Re: Developing a Suite of CGI applications
by Solo (Deacon) on Sep 15, 2002 at 23:44 UTC
    Check out http://www.screen-scraper.com. It's Java, it's not done, I couldn't find the download, but it's author is developing it under GNU GPL, it looks like the generalized version of what you want, and at the very least, you might be able to share experience. (There are screenshots, so the author's got something of a working app.)

    And say, this largish application wouldn't be SAP R/3 would it?

    --
    May the Source be with you.

    You said you wanted to be around when I made a mistake; well, this could be it, sweetheart.

      I just looked at it. Looks like it would have to go a long way to be what I need.

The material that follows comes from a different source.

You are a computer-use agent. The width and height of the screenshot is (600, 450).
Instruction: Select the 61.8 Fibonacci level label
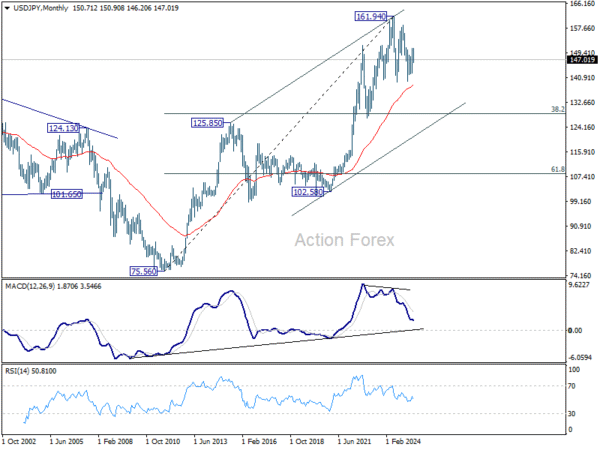click(558, 169)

      This is not primarily a screen scraper, but rather, scraping screens to get information (following next page links if necessary), then taking that information and issuing Post or Get Forms based on it. I need to perform audits on every page, making sure the application structure hasn't changed in some subtle way, and I want to be able to integrate confirmation dialogues.

      I do the equivalent of all of that, today, with command-line scripts. The most complex one is about 300 lines long and that includes a bunch of cut-and-paste subroutines that I could modularize. All I need to do is wed this kind of thing to CGI applications, an area that Perl shines in, and I'm there.

      Why should I take this detour into the interminable infrastrucure monster that is Java development, when Perl makes this stuff so easy?

        And say, this largish application wouldn't be SAP R/3 would it?

      No. I wouldn't call SAP R/3 largish, I'd call it humongous.